In the UK, cops in Surrey were astonished when a group of kids formed a human arrow to point a police helicopter in the direction of two alleged criminals. As the suspects in a farm burglary case made their way across fields to escape the arm of the law, the enterprising youngsters laid themselves on the ground to act as a signal. All it took was a quick radio message from the chopper and the fleeing men were apprehended.
As a number of commentators have pointed out, it seems like something straight out of Enid Blyton's Famous Five or Secret Seven stories, to which I was addicted as a kid.
It's true to say that choppers didn't feature much in Blyton. Her young sleuths were from a bygone era in which the village bobby would have been plodding by on his pushbike. And the arrow kids from Capel were on an Easter egg hunt in the company of their parents, so had some cordon of protection. I don't remember the parents in Blyton's books taking the slightest interest in where their kids were from one week to the next. Certainly not the boys, anyway.

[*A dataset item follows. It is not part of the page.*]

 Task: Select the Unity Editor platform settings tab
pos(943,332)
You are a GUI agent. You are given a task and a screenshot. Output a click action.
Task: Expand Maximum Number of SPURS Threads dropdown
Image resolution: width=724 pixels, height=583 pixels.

Brave and ingenious though the British children were, they surely must doff their caps to an American counterpart - young Hilde Kate Lysiak of Pennsylvania. The nine-year-old daughter of a former New York Daily News hack, she has established her own local rag called the Orange Street News, reporting on the goings-on in the Snyder County town of Selinsgrove (Pop 5,383).
Does Hilde restrict herself to yard sales and fashion trends at the local prom?
No siree bob.
When she got a tip-off about a possible homicide, she was down at the crime scene - notebook and camera in hand, breaking the story before other more established news outlets. It was a scoop which attracted opprobrium from local residents, who felt she would more appropriately occupied with dolls and crayons, but the youthful newshound has since hit back in an online video.
Before we know it, kids will be running the world. And given the track record of these youngsters, perhaps it would be no bad thing.